Photo of the candidate courtesy Michele Riley
Why are you running for County Council?
Voters in Montgomery County are ready for a change in leadership, as evidenced by the term limit measure that passed in 2016. In my opinion, this readiness for change means that we need to get back to the basics of governance:
- Maintaining and growing our tax base through local job creation and
- Providing county residents with the services they need and want, while ensuring that tax dollars, which are the most precious of all resources, are being spent in an accountable and efficient way.
These basics of governance have not been a focus of the council in recent memory, and I am running to change that.
What are your qualifications for the position?
I am a CPA and have worked in the private sector for 20 years, and the last 10 years as a business owner. I understand the financial big picture and would like to bring my skills in budgeting and forensic accounting to the council so that we have a councilmember who can understand the full fiscal impact of decisions the council makes. We are experiencing declining tax revenue due to the aging of the workforce, and are already projecting large deficits in the short term.
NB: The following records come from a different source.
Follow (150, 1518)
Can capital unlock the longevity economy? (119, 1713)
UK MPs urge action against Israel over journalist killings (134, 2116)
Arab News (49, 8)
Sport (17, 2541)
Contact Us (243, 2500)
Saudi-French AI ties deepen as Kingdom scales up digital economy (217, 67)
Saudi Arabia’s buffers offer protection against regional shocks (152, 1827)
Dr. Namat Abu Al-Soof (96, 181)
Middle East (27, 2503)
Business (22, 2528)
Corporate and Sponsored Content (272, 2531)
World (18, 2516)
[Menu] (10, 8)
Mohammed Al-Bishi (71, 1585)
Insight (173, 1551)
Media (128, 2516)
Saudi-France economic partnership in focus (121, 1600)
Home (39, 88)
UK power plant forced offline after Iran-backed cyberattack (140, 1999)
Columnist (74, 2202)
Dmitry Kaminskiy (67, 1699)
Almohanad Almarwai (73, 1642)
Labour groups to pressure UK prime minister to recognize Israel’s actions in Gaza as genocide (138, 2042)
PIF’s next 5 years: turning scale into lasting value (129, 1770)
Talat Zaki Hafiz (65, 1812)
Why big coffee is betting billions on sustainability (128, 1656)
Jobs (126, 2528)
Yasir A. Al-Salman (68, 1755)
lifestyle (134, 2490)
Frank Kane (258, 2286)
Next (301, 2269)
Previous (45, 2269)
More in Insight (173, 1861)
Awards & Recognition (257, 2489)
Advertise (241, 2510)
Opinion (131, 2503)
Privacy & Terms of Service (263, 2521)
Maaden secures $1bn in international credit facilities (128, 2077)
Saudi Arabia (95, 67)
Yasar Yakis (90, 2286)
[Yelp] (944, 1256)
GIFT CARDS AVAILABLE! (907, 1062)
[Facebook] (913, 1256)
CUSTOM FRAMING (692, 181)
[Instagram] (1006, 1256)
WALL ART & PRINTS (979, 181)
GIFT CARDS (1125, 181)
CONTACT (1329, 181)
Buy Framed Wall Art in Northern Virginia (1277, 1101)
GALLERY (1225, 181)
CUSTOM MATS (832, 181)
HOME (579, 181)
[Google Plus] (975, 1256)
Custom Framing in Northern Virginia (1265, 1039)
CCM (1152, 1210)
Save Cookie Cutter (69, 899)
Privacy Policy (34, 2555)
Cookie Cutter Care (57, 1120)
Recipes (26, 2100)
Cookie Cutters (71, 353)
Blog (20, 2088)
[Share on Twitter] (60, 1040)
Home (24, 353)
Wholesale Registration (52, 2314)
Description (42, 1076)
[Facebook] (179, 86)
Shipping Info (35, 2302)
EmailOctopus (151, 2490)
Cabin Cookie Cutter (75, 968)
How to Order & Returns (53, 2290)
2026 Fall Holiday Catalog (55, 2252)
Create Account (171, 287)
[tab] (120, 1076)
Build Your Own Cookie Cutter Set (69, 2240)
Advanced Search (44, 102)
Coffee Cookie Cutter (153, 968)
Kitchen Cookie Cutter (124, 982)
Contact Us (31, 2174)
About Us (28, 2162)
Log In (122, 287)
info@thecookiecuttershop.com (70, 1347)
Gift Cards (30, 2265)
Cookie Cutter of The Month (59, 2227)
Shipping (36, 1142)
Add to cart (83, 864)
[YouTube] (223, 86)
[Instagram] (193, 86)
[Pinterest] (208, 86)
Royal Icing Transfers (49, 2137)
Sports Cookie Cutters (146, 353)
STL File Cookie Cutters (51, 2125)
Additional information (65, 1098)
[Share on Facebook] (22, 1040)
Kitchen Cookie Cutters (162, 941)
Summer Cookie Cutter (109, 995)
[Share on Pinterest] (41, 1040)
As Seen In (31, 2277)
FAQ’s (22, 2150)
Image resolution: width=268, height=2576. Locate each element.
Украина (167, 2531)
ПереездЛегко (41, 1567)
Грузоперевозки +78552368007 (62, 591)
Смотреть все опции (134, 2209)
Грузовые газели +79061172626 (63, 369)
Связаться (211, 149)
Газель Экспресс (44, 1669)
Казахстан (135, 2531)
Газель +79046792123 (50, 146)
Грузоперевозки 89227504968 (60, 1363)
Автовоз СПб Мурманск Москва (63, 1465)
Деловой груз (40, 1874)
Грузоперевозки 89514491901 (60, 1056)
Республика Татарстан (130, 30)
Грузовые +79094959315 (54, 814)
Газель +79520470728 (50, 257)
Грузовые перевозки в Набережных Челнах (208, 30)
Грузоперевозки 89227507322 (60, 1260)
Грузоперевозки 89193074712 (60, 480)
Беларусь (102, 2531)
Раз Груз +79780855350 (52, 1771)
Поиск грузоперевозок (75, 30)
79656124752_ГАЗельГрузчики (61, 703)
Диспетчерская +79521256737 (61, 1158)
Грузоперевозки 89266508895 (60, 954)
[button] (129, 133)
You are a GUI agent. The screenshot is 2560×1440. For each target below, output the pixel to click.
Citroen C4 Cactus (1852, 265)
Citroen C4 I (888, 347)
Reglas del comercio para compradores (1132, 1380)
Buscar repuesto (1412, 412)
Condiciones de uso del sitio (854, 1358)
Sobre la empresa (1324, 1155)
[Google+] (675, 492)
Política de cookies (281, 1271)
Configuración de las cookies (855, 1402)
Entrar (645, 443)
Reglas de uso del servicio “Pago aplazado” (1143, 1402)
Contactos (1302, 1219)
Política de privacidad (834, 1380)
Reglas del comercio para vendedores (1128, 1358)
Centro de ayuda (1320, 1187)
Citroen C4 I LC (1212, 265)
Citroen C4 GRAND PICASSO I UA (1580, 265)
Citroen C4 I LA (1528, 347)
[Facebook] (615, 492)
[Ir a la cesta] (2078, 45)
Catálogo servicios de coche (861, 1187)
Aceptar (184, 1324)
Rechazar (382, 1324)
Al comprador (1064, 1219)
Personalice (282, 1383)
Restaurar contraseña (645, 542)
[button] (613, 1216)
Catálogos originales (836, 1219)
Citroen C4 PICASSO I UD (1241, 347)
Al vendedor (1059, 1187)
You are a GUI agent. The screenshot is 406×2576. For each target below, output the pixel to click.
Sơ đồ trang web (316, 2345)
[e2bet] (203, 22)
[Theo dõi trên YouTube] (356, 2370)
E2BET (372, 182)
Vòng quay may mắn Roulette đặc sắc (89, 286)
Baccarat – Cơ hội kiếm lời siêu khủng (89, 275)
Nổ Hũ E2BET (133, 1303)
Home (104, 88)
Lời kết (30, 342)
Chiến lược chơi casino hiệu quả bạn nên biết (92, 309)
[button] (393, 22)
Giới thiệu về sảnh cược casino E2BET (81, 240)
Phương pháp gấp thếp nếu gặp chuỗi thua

Aside from my professional career, I have been very active in my community during the entire 20-plus years I have lived in Silver Spring, working in my neighborhood’s civic association as president, the PTAs in my children’s schools, and as a lay leader in my church. My work in these organizations (and others) has resulted in extensive interaction with the council on land use, zoning, transit, capital improvement, and grant issues. I know that a large part of the council’s work is in land use/planning and I have a thorough understanding of the processes that are undertaken by the council in considering how best to plan for future growth and development.
Are you using public financing, yes or no?
No, I started out in the public financing program but had to convert to traditional financing due to a filing error that eliminated my campaign from consideration for matching funds.
What specific policies and/or programs would you propose to expand the county’s tax base?
I would implement the recommendations from the Countywide Comprehensive Economic Survey, which was published in November 2016, specifically:
- Conduct a capital campaign in the private sector to fully fund the newly formed Montgomery County Economic Development Corporation, and
- Form a commission to review county regulations and consider the necessity of said regulations (similar to the Augustine Commission that was formed at the state level several years ago).
There are, of course, additional recommendations in the survey, but I think these are the two most important. Beyond that, we need to empower the MCEDC to do the work of business attraction.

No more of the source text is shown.